Reputation: 15
I have the following code:
import requests
from bs4 import BeautifulSoup
URL = 'https://fisheries.msc.org/en/fisheries/aafa-and-wfoa-north-pacific-albacore-tuna/@@view'
page = requests.get(URL)
soup = BeautifulSoup(page.content, 'html.parser')

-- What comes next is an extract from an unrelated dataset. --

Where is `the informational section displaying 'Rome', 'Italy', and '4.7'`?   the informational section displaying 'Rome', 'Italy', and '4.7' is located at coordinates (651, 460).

results = soup.find("div", attrs={"class":'slab fishery-specs'})
print(results.prettify())
it outputs a block of html but I'm just looking to extract "7738 (2018)" which is right under "Tonnage" under the last "div class="fishery-spec"". Anyone know how I can extract just that?
Upvotes: 0
Views: 63
Reputation: 11525
import requests
from bs4 import BeautifulSoup
def main(url):
r = requests.get(url)
soup = BeautifulSoup(r.text, 'lxml')
print(soup.find(text='Tonnage').find_next('p').text)
main('https://fisheries.msc.org/en/fisheries/aafa-and-wfoa-north-pacific-albacore-tuna/@@view')
Output:
7738 (2018)
Upvotes: 0
Reputation: 9867
You could use select to get all the div elemebts with the class 'fishery-specs' that contain the text 'Tonnage' then return the tonnage from that.
import requests
from bs4 import BeautifulSoup
URL = 'https://fisheries.msc.org/en/fisheries/aafa-and-wfoa-north-pacific-albacore-tuna/@@view'
page = requests.get(URL)
soup = BeautifulSoup(page.content, 'html.parser')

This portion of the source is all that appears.